* Quoted passage *
====================
# new 40k webcomic



## Uzas (Jun 21, 2010)

*new 40k webcomic Edit:Comic has been restarted!*

EDIT : This comic died but it has been revived. Just letting people know. 



So for fun I have begun a 40k webcomic..

The first page is up at..

http://ot.webcomic.ws/

Hope you enjoy.


----------



## turel2 (Mar 2, 2009)

Good job Uzas, keep up the good work 

+rep


----------



## imm0rtal reaper (Jul 15, 2008)

Good job! Some jokes and stuff would be good in the next one :biggrin:


----------



## Azkaellon (Jun 23, 2009)

Nice man, I cant wait to see some Thousand sons in there laughing at the black legion


----------



## Uzas (Jun 21, 2010)

Thanks for all the comments and the rep. 

Cheers.


----------



## Katie Drake (Nov 28, 2007)

Haha, cool art! Looks like this could become a very popular series.


----------



## oblivion8 (Jun 17, 2009)

cool, arts pretty good, and the wording makes it even more funny

"why.... I refuse" xD


----------



## Warlock in Training (Jun 10, 2008)

I particulary like the EC telling the BL to piss off. Tits of Slaanesh!!


----------



## Mathai (Sep 1, 2010)

I like it so far, looking forward to more! =)


----------



## Captain Galus (Jan 2, 2008)

The art is pretty good and the writing is not half bad. +rep broskie keep up the good work!


----------



## World Eater XII (Dec 12, 2008)

Aye this looks pretty sweet! carry on fella!


----------



## Uzas (Jun 21, 2010)

Hey guys this comic kinda fell by the wayside, but I have revived it. I will continue to update it. 

Cheers


----------
====================
Please quote the webcomic thread word for word, from "Nice man, I" to "and the rep.".
====================
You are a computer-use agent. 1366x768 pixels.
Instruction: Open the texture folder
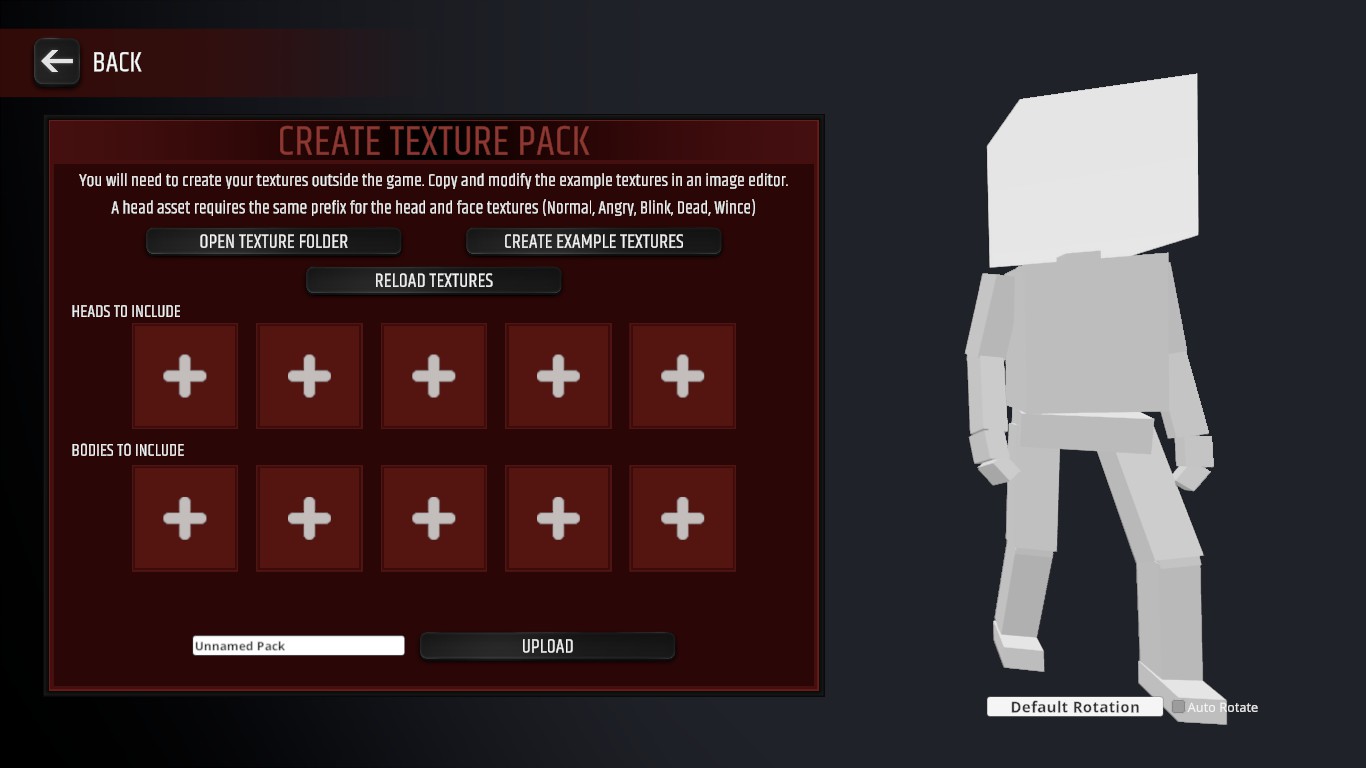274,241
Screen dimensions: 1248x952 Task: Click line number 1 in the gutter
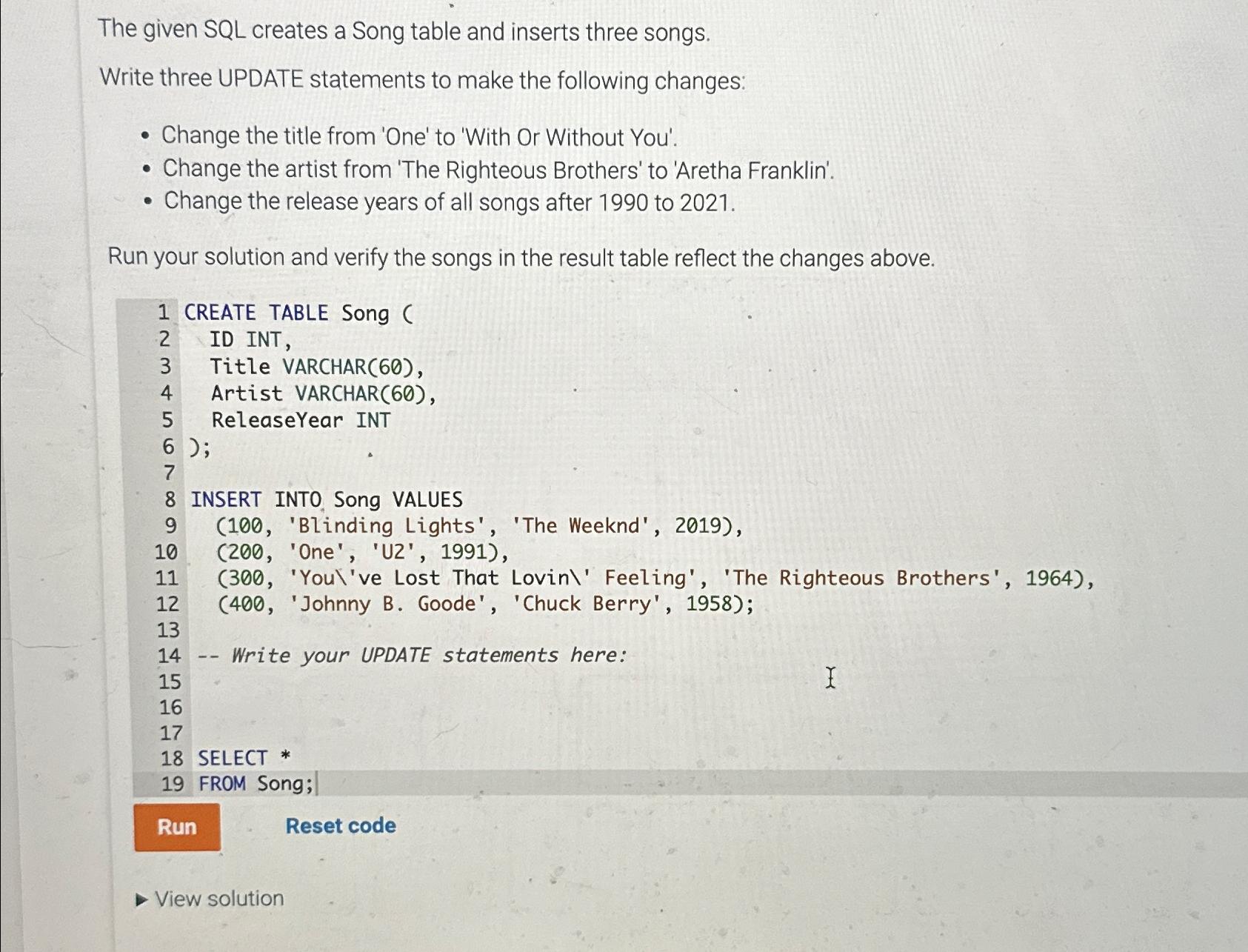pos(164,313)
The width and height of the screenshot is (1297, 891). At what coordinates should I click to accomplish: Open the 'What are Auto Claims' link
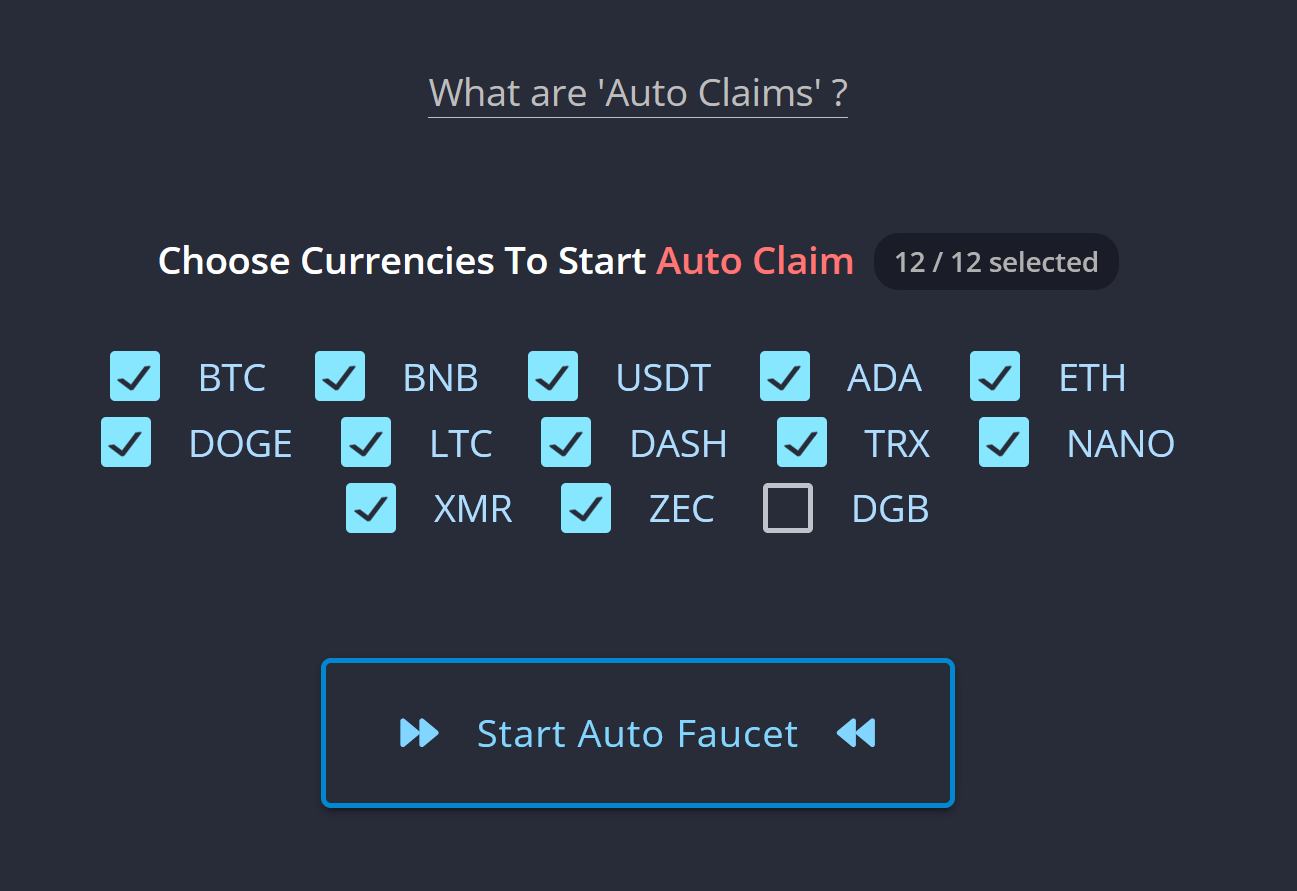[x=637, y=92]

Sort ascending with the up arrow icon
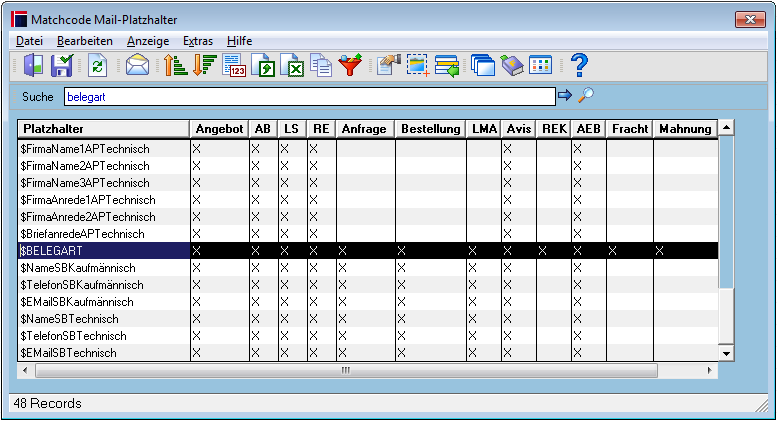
====================
* The completed task *
Nice man, I cant wait to see some Thousand sons in there laughing at the black legion


----------



## Uzas (Jun 21, 2010)

Thanks for all the comments and the rep.